It's behavior that "may even be illegal,"JPMorgan's Operating Committee said in a company-wide memo it sent out on Tuesday, which has since been reviewed by Business Insider. 

"We are doing all we can to identify those instances, and cooperate with law enforcement where appropriate," the note read.

JPMorgan Chase declined a request for further comment.

Bloomberg first reported the memo on Tuesday.

The note touted some of the good that the firm's customers have done with their PPP loans, but said that "unfortunately, we've also seen conduct that does not live up to our business and ethical principles — and may even be illegal."

"This includes instances of customers misusing Paycheck Protection Program loans, unemployment benefits and other government programs. Some employees have fallen short, too," the memo added.

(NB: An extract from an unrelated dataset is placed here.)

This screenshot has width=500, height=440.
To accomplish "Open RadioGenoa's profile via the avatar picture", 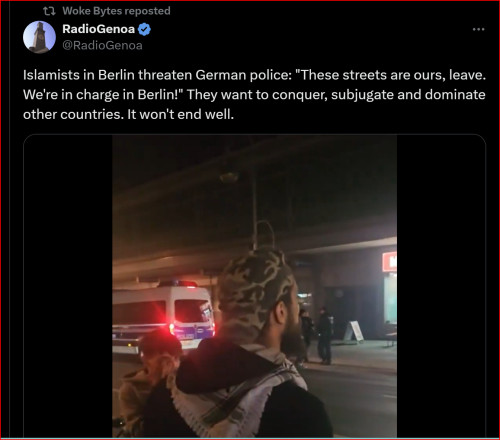I will click(39, 37).
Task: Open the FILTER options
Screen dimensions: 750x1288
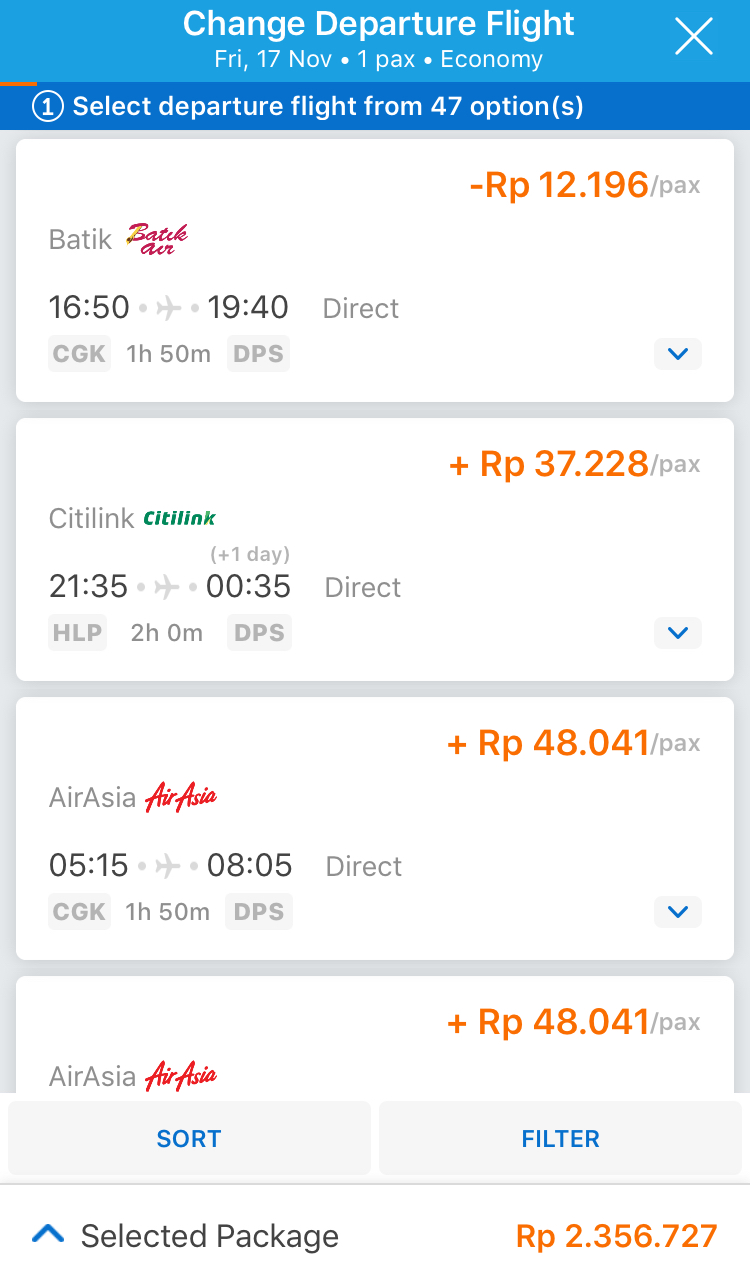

The memo did not specify in greater detail what employees may have done that has drawn the firm's scrutiny, or add further context to the kinds of activities that JPMorgan is said to be investigating.

In May, Reuters reported the US Justice Department subpoenaed the big banks regarding potential misuse of PPP loans. 

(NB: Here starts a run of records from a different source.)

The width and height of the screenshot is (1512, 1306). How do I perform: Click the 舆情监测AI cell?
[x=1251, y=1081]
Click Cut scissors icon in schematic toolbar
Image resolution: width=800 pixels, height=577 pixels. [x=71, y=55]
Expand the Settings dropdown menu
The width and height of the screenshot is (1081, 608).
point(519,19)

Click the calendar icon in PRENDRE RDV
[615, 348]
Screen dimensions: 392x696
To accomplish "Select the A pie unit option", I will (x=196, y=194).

PPP loans have been accused of enabling bad actors to engage in fraud and impropriety

Earlier this year, as small businesses hemorrhaged funds and the economy faced the shock of the coronavirus outbreak, the federal government sought to stop the bleeding by making roughly $670 billion in emergency funds available.

Early on, the disbursement of those small business loans drew sharp criticism, as large corporate entities came under fire for taking funds that could have benefited smaller players in much more precarious positions. As much as $30 billion in approved PPP funds had been returned to the federal government or canceled as of July, CNBC reported.

Democrats in the House of Representatives recently warned that PPP loans are at high risk of misuse. Members of the House Select Subcommittee on the Coronavirus Crisis wrote a memo sounding the alarm bells, explaining that tens of thousands of PPP loans "could be subject to fraud, waste, or abuse."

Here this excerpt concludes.